§ AIM OF THE EXERCISE
Nothing outside the range is wanted. Repeat exactly the lines below from the one with "Task: Open the MPLAB Data Visualizer DV icon" through the one with "You are a GUI".

==== SOURCE MATERIAL ====

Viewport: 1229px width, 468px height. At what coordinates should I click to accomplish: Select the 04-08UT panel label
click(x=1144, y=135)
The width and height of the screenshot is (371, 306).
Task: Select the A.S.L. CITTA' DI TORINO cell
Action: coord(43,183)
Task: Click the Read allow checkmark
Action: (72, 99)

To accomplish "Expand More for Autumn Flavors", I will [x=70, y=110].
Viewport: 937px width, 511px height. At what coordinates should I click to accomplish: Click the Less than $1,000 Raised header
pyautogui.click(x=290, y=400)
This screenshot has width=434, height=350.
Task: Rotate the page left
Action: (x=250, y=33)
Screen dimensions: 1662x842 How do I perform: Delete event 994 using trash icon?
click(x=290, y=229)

====
==== SOURCE MATERIAL ====

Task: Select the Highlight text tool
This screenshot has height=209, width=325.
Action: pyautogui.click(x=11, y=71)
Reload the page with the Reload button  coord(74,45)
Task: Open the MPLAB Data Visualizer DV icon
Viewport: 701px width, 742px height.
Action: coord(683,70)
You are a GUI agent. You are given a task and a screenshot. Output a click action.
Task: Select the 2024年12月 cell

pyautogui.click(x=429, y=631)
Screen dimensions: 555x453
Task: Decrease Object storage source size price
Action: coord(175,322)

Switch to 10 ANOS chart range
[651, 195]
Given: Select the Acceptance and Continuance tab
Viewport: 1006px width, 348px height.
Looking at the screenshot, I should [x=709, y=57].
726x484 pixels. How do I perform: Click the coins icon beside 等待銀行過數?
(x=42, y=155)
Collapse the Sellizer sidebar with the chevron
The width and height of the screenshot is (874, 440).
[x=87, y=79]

====

§ REPLY TO THE TASK
Task: Open the MPLAB Data Visualizer DV icon
Viewport: 701px width, 742px height.
Action: coord(683,70)
You are a GUI agent. You are given a task and a screenshot. Output a click action.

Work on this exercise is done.